**TEXTO DADO:**
┄┄┄┄┄┄┄┄┄┄

XLV. Assim, não fez o tribunal recorrido a devida apreciação dos critérios do artigo 71 ° do C.P., antes optando por considerações sobre a ligeireza da actuação do arguido que não sustenta nem resultam da matéria provada e, agravando a pena porque o arguido não confessou os factos, negando-os.
XLVI. Mais, sustenta o Tribunal a quo a medida da pena nas necessidades de prevenção geral, que, com o devido respeito, não podem fundamentar a pena aplicada sob pena de o recorrente não ser visto como um ser autónomo titular de direitos, mas como afirma A. Barrata em La Teoria delia prevenzione integrazione, in Dei Delliti e deite Pene, ano II (1984), n ° 1 p. 5 e ss. o bode expiatório através de cujo sacrifício se realiza a representação da ordem existente e o restabelecimento da segurança de todos os cidadãos numa normalidade, na qual o sujeito humano- e não só o papel de punido-é um elemento funcional e não um fim.
XLVII. Termos em que a pena a aplicar ao arguido nunca poderá conduzir à aplicação de uma sanção superior ao mínimo legal que, no limite, sempre satisfaz suficiente e adequadamente as necessidades de protecção dos bens jurídicos e de reintegração do agente. Inexistindo motivo para a aplicação de sanção acessória uma vez que inexiste prova nos autos de existir perigo de continuação da actividade criminosa, devendo por esse motivo ser revogadas as sanções acessórias aplicadas.

┄┄┄┄┄┄┄┄┄┄

**MATERIAL FORNECIDO:**

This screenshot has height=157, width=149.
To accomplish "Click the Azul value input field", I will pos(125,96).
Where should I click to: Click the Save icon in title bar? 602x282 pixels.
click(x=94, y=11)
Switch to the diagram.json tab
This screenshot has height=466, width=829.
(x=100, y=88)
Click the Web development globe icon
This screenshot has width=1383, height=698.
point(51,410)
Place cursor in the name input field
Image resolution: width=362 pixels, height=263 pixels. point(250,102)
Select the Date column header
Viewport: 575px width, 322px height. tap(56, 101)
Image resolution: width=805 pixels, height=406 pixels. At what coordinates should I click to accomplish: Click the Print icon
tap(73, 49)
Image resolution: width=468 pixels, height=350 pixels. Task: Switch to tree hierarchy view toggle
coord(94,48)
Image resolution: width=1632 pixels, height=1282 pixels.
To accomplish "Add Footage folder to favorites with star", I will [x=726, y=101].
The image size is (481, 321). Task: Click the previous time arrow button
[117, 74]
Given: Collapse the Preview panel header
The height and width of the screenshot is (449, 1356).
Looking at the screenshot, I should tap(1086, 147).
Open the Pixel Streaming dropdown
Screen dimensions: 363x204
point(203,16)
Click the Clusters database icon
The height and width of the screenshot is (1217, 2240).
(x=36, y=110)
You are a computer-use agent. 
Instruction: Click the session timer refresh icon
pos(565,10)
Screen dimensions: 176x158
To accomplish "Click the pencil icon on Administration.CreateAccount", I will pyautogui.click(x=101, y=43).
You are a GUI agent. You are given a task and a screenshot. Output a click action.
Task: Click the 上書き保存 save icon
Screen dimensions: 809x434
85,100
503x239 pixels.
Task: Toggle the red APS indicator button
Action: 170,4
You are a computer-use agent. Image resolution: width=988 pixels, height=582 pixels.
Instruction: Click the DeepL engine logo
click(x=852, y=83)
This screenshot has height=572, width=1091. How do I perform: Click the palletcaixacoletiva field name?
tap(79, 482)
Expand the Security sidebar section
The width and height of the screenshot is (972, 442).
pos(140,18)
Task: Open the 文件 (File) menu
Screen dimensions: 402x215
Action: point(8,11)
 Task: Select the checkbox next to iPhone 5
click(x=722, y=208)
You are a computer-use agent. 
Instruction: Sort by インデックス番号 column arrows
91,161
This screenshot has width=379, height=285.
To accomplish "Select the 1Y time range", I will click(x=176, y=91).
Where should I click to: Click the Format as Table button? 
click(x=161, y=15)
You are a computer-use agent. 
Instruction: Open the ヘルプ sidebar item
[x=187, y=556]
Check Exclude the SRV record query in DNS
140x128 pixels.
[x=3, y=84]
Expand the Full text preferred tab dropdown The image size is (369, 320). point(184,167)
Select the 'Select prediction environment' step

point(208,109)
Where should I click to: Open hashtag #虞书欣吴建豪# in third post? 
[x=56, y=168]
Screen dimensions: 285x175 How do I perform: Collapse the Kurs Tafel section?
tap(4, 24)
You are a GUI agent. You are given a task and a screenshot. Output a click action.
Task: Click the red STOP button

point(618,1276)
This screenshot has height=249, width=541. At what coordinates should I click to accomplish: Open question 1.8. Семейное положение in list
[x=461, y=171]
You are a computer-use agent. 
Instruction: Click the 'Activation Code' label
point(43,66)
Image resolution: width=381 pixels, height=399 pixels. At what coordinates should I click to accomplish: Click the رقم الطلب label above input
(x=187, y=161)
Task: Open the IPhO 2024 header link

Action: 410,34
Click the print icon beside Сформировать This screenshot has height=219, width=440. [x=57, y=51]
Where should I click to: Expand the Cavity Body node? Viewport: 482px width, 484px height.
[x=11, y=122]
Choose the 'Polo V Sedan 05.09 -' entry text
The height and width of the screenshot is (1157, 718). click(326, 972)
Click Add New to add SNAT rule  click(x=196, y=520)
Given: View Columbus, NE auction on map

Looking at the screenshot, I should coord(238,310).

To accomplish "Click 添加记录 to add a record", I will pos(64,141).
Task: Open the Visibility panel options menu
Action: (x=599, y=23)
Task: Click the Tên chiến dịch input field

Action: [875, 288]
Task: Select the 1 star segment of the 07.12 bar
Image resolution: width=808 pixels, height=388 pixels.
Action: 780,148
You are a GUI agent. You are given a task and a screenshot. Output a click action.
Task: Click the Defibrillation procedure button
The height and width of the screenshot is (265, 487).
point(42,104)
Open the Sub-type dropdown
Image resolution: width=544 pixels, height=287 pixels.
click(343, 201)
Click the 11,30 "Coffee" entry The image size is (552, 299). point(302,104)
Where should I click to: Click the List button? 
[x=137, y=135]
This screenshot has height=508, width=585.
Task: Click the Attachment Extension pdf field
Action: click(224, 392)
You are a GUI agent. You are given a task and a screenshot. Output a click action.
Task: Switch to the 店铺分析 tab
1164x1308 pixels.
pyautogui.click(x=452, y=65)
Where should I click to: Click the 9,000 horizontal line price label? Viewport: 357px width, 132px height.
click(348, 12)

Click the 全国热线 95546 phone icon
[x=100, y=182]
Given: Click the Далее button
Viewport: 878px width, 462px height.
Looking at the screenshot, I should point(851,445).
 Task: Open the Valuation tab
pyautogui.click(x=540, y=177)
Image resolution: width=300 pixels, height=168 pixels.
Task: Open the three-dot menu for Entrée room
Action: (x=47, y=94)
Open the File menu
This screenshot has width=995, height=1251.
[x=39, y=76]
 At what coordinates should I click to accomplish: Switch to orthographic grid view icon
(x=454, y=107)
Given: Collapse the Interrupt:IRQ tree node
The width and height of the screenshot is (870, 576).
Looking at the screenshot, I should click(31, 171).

┄┄┄┄┄┄┄┄┄┄

**INSTRUÇÕES DA TAREFA:** Duplica na íntegra o excerto do recurso sobre a medida da pena, sem alterar uma única palavra ou sinal.

**RESPOSTA COMPLETA:**
XLV. Assim, não fez o tribunal recorrido a devida apreciação dos critérios do artigo 71 ° do C.P., antes optando por considerações sobre a ligeireza da actuação do arguido que não sustenta nem resultam da matéria provada e, agravando a pena porque o arguido não confessou os factos, negando-os.
XLVI. Mais, sustenta o Tribunal a quo a medida da pena nas necessidades de prevenção geral, que, com o devido respeito, não podem fundamentar a pena aplicada sob pena de o recorrente não ser visto como um ser autónomo titular de direitos, mas como afirma A. Barrata em La Teoria delia prevenzione integrazione, in Dei Delliti e deite Pene, ano II (1984), n ° 1 p. 5 e ss. o bode expiatório através de cujo sacrifício se realiza a representação da ordem existente e o restabelecimento da segurança de todos os cidadãos numa normalidade, na qual o sujeito humano- e não só o papel de punido-é um elemento funcional e não um fim.
XLVII. Termos em que a pena a aplicar ao arguido nunca poderá conduzir à aplicação de uma sanção superior ao mínimo legal que, no limite, sempre satisfaz suficiente e adequadamente as necessidades de protecção dos bens jurídicos e de reintegração do agente. Inexistindo motivo para a aplicação de sanção acessória uma vez que inexiste prova nos autos de existir perigo de continuação da actividade criminosa, devendo por esse motivo ser revogadas as sanções acessórias aplicadas.